Forum Moderators: open
This was just a rumor/theory though.
I did some updates to a site I work on yesterday and voted for the pages, still not in the index and no fresh tags...So I believe this rumor to be false.
WBF
I had the same experience. An unfinished site with no inbound links, which I visited with the toolbar on, had a few pages that were indexed after the last deep crawl.
referral statistics pages. perhaps your site has outgoing links, you click one to test it. Many sites keep their stats page in a place where they can be crawled. The log is crawled by google, which then follows the "backlink" to your site.
If you don't want your pages indexed, put up a robots.txt file in the web root directory of your site with
User-agent: *
Disallow: /
When you're ready to go live, remove the robots.txt file, or better yet, change it to
User-agent: *
Disallow:
However, even with a Disallow: / directive in robots.txt, if Googlebot finds a link to a page, it may list the page by URL in the search results. No title, no description, just the URL. The page won't come up for any keyword searches, but it will come up in the "More results from <yourdomain>" listing.
If you want to stop that, you can do one of two things:
1) Put a <meta name="robots" content="noindex,nofollow"> tag on each page you don't want indexed or followed (You can also put a variant of that tag up for the various index/follow combinations).
2) Where that would be unwieldy - say for a large site under development - a relatively simple solution is to make a special page for robots, and put the <meta name="robots" content="noindex,nofollow"> tag on it. Then transparently redirect all robot requests for all pages on your site to that special robots page. When you're ready to go live, remove the redirect, and remove the special robots page. Note for the suspicious: Yes, this is cloaking, but there is no intent to deceive visitors - since there shouldn't be any visitore yet!
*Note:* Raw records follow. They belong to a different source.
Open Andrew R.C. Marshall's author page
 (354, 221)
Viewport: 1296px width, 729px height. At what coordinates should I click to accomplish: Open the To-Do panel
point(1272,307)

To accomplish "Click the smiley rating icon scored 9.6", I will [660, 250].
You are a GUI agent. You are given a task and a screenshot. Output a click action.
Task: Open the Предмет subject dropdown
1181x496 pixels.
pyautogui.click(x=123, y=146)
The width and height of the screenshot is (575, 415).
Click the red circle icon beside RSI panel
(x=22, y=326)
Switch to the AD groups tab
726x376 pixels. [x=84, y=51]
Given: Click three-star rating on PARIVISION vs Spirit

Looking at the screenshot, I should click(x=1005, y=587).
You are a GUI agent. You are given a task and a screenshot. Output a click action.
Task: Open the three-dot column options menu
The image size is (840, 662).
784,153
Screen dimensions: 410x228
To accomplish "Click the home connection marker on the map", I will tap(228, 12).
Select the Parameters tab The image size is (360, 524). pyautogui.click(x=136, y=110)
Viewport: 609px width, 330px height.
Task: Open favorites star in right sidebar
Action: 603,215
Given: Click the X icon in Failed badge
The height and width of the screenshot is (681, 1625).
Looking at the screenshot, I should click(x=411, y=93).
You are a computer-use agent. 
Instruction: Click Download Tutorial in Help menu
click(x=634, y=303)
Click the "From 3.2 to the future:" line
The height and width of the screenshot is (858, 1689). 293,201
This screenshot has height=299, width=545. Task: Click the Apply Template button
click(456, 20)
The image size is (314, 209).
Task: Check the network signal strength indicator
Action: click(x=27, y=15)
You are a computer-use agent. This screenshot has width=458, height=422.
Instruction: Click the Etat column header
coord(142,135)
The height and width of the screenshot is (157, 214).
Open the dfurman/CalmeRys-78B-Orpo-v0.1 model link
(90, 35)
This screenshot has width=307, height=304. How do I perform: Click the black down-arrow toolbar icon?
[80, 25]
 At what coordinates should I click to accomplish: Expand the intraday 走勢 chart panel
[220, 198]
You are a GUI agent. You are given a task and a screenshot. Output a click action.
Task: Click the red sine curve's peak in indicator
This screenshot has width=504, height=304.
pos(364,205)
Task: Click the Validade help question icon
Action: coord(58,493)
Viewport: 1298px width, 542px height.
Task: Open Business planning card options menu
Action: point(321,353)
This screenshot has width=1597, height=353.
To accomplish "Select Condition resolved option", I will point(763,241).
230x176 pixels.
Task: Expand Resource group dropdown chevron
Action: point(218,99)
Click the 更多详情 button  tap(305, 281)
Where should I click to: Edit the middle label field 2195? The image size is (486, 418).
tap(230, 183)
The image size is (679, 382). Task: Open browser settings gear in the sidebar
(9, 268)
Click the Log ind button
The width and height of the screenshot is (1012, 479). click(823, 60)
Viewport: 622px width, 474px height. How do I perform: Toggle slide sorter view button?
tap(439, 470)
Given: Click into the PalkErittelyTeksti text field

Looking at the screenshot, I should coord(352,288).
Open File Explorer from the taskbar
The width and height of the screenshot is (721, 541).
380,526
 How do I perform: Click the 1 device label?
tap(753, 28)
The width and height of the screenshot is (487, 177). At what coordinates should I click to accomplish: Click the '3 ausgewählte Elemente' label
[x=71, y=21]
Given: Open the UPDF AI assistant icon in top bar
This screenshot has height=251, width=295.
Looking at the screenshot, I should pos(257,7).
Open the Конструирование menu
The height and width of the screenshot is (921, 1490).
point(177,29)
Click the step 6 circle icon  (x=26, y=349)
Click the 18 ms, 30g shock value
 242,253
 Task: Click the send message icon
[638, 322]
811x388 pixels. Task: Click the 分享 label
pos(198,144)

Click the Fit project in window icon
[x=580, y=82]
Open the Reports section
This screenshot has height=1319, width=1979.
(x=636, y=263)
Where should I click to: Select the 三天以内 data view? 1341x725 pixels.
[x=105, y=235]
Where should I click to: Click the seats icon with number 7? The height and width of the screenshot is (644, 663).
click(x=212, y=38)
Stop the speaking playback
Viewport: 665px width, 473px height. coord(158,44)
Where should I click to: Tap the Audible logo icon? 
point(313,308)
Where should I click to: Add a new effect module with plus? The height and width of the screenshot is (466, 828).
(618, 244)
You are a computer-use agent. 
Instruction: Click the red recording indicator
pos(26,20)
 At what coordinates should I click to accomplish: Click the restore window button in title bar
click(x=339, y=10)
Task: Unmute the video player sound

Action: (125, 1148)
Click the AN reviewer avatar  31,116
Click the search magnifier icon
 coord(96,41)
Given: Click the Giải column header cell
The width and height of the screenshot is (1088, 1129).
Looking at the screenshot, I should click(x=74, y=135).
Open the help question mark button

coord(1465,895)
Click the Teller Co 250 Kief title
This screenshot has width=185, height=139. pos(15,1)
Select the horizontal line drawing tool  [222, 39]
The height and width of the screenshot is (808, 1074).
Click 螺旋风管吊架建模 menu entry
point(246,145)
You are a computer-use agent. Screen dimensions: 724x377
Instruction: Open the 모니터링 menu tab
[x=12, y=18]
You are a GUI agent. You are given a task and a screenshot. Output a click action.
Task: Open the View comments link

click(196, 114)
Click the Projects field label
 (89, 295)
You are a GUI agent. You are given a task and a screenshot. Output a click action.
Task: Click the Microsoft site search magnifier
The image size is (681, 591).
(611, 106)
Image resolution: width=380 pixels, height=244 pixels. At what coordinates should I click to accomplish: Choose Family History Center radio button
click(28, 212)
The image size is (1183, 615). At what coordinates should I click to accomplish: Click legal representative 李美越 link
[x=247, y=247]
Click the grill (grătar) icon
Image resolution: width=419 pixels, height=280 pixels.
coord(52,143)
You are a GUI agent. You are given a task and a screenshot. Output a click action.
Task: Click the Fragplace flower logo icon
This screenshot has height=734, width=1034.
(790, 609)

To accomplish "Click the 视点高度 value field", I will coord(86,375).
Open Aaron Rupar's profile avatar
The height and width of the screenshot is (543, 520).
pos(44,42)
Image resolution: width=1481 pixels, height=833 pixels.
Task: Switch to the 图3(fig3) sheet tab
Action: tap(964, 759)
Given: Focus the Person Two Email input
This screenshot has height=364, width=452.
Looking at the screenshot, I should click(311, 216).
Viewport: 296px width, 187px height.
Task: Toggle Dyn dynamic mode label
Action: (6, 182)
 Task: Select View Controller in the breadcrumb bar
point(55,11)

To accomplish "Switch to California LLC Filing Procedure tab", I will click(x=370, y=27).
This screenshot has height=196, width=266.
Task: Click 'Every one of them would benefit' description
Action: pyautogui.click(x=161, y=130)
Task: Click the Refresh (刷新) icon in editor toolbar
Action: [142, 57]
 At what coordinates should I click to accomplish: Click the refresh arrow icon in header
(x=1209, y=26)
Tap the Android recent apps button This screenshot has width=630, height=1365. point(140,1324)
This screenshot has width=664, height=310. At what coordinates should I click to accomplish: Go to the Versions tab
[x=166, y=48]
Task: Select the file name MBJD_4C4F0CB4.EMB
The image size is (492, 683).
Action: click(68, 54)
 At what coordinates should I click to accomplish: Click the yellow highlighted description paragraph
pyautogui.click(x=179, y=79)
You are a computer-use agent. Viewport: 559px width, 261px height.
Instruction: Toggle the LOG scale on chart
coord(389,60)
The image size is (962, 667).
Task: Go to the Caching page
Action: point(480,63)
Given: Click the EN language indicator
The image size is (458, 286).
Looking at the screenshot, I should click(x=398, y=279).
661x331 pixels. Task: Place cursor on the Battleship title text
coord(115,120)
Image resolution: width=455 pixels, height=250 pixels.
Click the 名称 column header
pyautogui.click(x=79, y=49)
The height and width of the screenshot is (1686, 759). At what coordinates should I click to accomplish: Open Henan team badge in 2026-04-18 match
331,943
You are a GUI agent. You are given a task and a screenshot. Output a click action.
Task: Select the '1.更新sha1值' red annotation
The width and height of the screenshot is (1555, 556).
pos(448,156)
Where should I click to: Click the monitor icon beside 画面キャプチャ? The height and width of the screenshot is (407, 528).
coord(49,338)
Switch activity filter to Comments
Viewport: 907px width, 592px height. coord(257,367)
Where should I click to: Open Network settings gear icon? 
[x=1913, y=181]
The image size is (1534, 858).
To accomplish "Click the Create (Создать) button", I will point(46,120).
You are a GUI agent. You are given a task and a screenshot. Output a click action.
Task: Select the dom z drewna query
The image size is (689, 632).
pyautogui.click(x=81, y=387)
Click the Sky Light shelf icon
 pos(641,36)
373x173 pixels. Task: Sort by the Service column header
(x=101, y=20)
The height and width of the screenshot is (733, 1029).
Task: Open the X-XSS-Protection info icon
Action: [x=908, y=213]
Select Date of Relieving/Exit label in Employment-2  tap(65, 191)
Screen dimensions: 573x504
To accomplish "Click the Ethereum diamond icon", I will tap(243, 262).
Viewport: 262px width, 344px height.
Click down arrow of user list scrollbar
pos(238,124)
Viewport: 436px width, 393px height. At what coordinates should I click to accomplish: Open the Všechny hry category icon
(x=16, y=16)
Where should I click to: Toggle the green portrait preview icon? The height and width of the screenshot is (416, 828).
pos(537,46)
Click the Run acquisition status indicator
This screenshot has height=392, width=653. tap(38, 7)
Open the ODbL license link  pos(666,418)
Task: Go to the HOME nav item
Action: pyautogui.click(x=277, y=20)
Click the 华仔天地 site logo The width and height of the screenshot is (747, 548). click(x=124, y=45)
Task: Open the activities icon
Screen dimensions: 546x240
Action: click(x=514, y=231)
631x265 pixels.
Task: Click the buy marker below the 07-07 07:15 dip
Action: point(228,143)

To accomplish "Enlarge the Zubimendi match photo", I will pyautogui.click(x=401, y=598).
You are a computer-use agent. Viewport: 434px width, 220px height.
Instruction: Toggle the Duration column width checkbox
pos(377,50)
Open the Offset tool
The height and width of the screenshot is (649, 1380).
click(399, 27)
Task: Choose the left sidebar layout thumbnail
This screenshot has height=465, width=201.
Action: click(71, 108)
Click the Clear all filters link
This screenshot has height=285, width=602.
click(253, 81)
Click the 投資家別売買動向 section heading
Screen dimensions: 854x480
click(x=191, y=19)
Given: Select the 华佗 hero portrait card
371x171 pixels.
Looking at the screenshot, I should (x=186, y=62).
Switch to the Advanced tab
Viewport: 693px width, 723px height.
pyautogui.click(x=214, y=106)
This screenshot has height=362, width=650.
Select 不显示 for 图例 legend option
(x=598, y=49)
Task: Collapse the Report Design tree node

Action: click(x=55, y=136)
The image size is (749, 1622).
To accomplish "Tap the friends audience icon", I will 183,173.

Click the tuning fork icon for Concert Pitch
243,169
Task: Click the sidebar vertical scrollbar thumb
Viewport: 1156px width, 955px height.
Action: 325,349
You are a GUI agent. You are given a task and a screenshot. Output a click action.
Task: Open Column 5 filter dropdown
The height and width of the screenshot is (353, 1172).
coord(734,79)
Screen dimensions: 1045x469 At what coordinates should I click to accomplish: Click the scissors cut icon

The meta robots tag approach is required to tell Google and Ask Jeeves/Teoma "don't mention this page at all." In my experience, most other 'bots will treat a robots.txt Disallow as a "don't mention it at all" directive, but Google and AJ/Teoma intepret the Standard for Robots Exclusion literally; As directed, they don't fetch the page, but if they find a link to it, the URL of the page will be listed in their results. There are good and bad points to either approach. But like it or not, that's how it works.
The specification: A standard for Robot Exclusion [robotstxt.org].
Validate your robots.txt file here [searchengineworld.com].
HTH,
Jim